Continuou por uns 10 segundos prá depois dizer, meio sem jeito e entre um soluço e outro, que "pô, esqueci".

A mulher do grupo, provavelmente a esposa do rapaz que chorava, resolveu consolá-lo dizendo que pelo menos A tinha morrido fazendo algo que lhe dava prazer, o que era privilégio de poucos. Era uma frase-chavão perfeitamente compreensível nas circunstâncias. O outro rapaz, até então calado, disse que trabalhava no mesmo ramo que A e que recebia deles ótimos conselhos sempre que pedia e que A realmene era fora de série.

Logo depois disso o grupo se despediu de mim. Abracei o chorão dizendo:

-- Cara, deixa o remorso prá lá e fica só com a saudade, que ela não tem jeito.

-x-x-

Sozinho ao lado do túmulo e resolvido a rezar, me abaixei e fechei os olhos. Fiquei ali algum tempo e me levantei sem saber se devia terminar de rezar, pensando em dizer mais um verso ou mais uma estrofe de oração, mas resolvi deixar isso para mais tarde.

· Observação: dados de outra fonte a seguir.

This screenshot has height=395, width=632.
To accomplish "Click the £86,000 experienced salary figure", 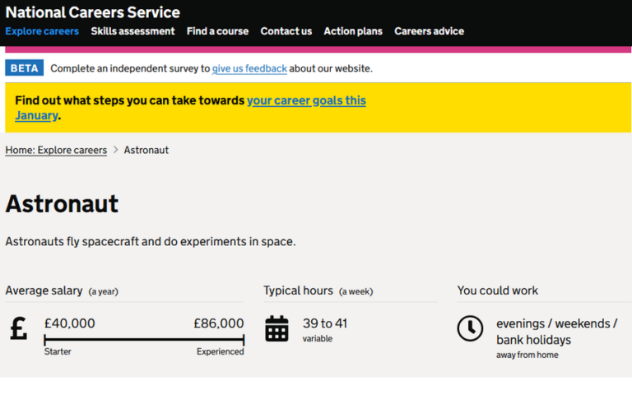I will [x=218, y=323].

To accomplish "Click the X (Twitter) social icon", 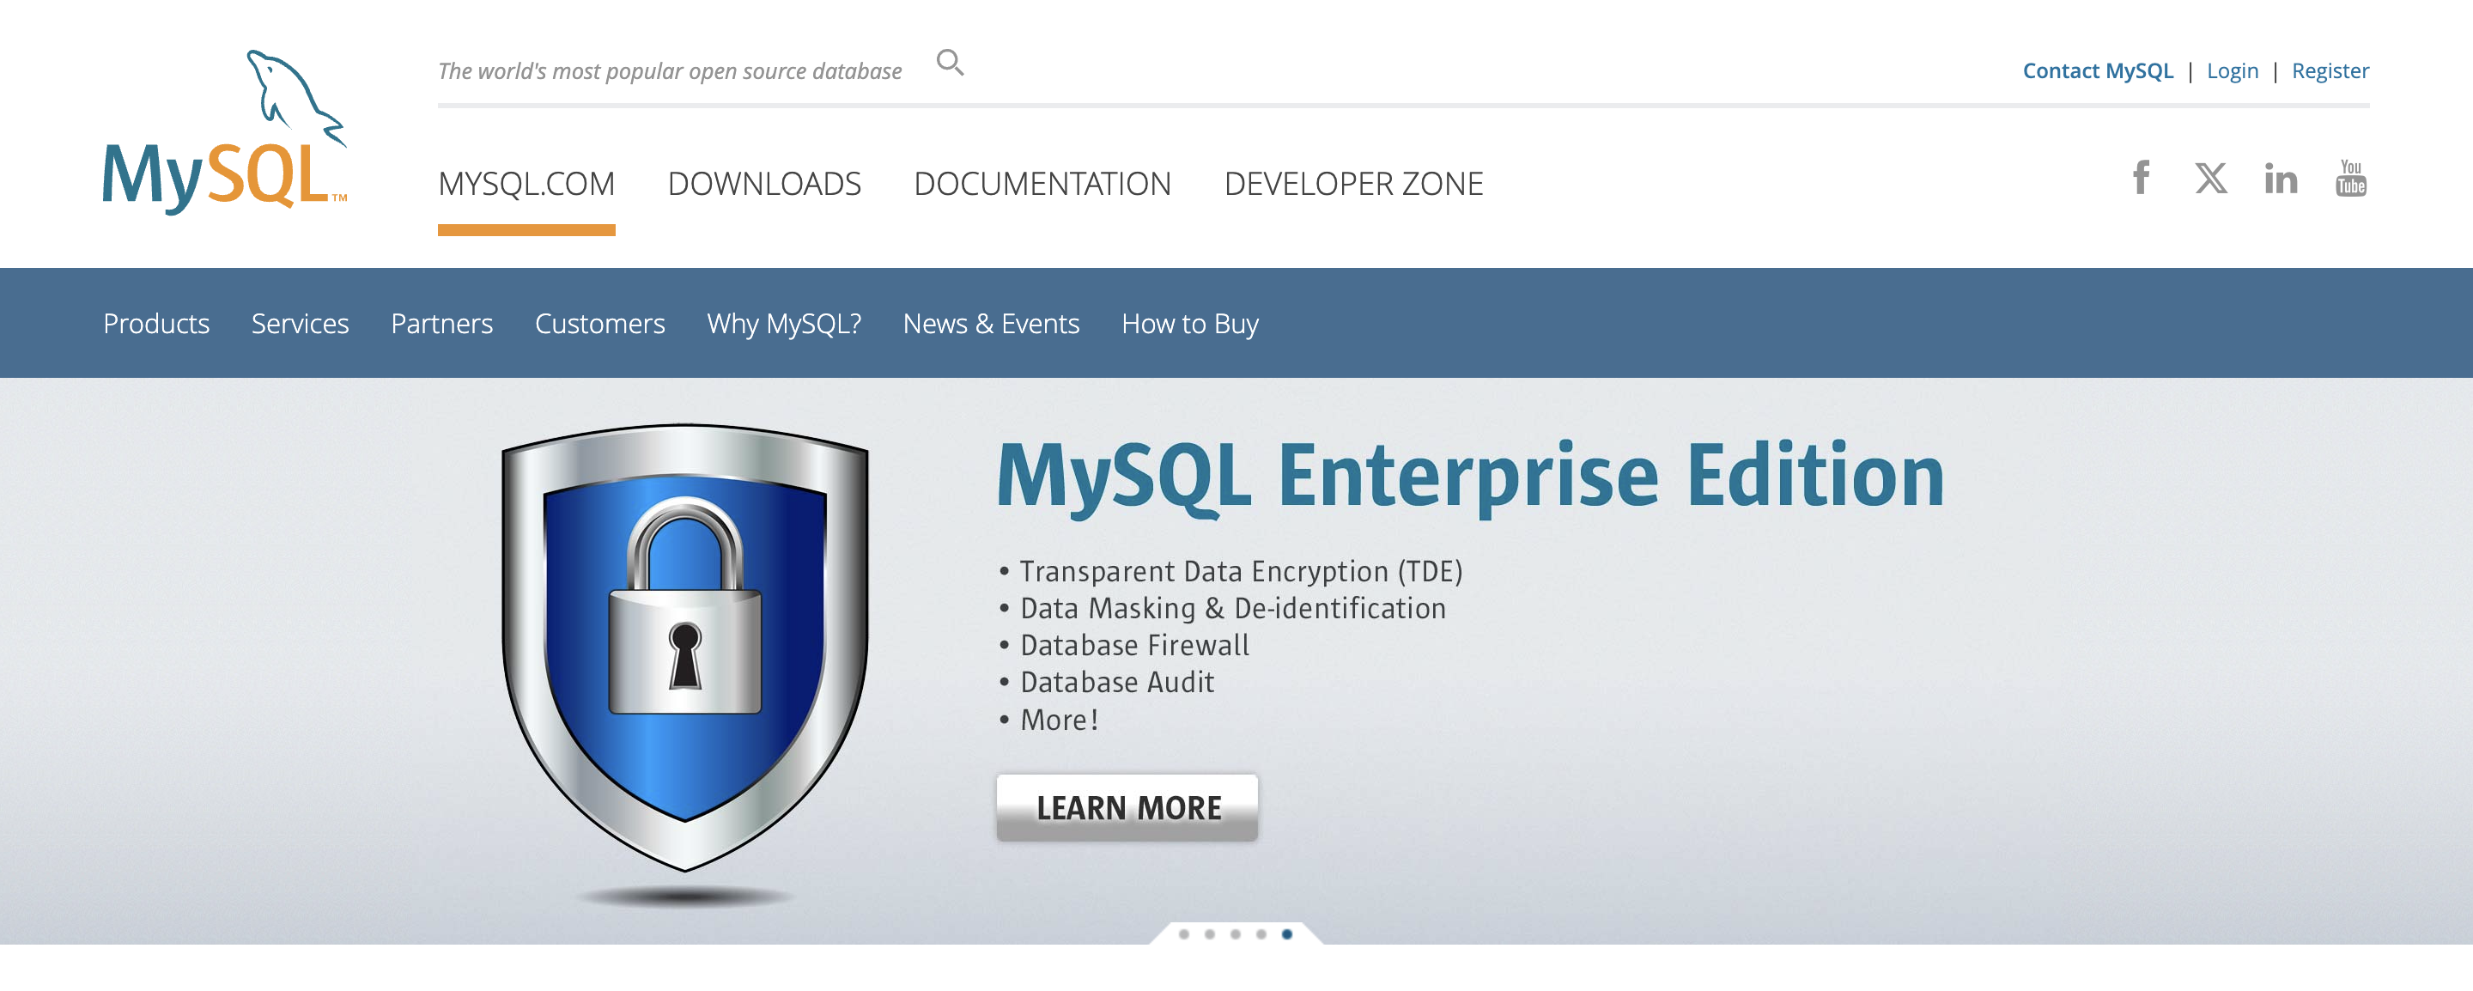I will [x=2211, y=179].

Só então reparei na bela vista do ponto onde estava. De um lado havia a favela no fundo do cemitério. Do outro, o Morro Dona Marta e outra favela. No meio, o Corcovado só com o pico e o Cristo Redentor expostos. Olhei para o Cristo, mas logo resolvi olhar para as favelas, mais uma vez por causa do A. Depois disso a estátua foi encoberta pelas nuvens. Fechei os olhos por uns segundos, enxuguei-os e, olhando de novo pro Corcovado, vi a mão do Cristo para fora da névoa.